» **WORK TASK**: Your task is to copy the stretch of lines in the records below that begins with the line containing "Task: Click the orange Due badge" and ends with the line containing "Task: Check the Trust Monitor option", exactly as written, with nothing added.

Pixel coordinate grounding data

========================================================================

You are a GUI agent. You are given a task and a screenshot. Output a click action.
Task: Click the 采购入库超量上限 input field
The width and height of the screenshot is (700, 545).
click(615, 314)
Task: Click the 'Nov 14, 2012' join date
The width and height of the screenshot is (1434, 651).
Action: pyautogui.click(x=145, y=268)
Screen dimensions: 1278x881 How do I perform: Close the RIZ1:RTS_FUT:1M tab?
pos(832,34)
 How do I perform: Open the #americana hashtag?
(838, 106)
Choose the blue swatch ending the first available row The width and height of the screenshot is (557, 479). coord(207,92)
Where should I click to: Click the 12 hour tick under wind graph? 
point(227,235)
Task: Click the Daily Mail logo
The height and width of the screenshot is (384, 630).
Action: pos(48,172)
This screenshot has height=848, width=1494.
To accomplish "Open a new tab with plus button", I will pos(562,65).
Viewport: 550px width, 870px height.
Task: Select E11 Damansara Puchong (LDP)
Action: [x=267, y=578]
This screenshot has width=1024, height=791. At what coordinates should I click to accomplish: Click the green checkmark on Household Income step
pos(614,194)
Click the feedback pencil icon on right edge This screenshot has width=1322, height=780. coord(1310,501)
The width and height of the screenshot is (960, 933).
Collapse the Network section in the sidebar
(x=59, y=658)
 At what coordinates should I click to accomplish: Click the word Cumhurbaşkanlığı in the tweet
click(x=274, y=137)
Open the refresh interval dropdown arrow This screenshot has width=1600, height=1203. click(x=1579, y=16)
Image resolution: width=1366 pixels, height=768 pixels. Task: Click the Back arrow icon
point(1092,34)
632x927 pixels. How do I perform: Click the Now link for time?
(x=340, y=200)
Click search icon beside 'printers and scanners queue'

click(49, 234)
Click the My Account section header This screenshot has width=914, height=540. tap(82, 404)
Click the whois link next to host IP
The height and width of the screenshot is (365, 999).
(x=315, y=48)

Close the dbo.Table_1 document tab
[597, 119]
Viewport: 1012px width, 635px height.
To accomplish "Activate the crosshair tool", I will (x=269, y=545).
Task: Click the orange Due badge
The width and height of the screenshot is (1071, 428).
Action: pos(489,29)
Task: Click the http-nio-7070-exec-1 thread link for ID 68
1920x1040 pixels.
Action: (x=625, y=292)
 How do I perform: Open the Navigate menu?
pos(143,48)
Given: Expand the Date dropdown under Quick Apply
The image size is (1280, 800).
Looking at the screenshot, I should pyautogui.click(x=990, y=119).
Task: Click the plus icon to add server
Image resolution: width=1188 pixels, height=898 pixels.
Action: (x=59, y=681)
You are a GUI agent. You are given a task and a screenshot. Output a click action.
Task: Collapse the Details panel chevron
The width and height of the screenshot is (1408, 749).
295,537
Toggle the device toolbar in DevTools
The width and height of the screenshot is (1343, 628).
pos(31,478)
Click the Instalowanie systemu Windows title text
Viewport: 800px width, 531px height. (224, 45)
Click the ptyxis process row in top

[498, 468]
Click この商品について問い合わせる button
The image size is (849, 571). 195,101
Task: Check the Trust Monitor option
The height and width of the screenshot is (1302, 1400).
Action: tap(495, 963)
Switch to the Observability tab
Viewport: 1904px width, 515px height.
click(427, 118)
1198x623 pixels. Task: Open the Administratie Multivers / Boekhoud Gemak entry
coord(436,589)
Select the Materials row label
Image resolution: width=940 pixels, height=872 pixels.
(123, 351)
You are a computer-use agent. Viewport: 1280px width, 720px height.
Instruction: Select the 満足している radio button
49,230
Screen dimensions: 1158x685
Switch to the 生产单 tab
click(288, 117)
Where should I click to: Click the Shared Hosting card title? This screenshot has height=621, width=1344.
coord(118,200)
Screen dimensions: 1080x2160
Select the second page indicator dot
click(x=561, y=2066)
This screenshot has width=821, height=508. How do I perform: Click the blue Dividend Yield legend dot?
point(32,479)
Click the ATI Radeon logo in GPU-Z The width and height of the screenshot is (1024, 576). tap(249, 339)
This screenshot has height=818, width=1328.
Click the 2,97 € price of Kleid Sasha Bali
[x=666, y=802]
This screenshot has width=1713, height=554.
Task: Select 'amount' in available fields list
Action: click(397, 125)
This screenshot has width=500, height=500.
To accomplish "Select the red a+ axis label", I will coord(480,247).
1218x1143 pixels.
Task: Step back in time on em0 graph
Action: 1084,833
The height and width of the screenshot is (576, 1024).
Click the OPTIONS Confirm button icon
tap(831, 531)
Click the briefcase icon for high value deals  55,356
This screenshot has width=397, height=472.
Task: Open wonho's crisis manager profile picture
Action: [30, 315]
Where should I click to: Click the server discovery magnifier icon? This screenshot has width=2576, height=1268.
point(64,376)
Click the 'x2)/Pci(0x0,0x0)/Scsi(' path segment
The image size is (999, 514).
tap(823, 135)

========================================================================

» **THE COMPLETED TASK**:
Task: Click the orange Due badge
The width and height of the screenshot is (1071, 428).
Action: pos(489,29)
Task: Click the http-nio-7070-exec-1 thread link for ID 68
1920x1040 pixels.
Action: (x=625, y=292)
 How do I perform: Open the Navigate menu?
pos(143,48)
Given: Expand the Date dropdown under Quick Apply
The image size is (1280, 800).
Looking at the screenshot, I should pyautogui.click(x=990, y=119).
Task: Click the plus icon to add server
Image resolution: width=1188 pixels, height=898 pixels.
Action: (x=59, y=681)
You are a GUI agent. You are given a task and a screenshot. Output a click action.
Task: Collapse the Details panel chevron
The width and height of the screenshot is (1408, 749).
295,537
Toggle the device toolbar in DevTools
The width and height of the screenshot is (1343, 628).
pos(31,478)
Click the Instalowanie systemu Windows title text
Viewport: 800px width, 531px height. (224, 45)
Click the ptyxis process row in top

[498, 468]
Click この商品について問い合わせる button
The image size is (849, 571). 195,101
Task: Check the Trust Monitor option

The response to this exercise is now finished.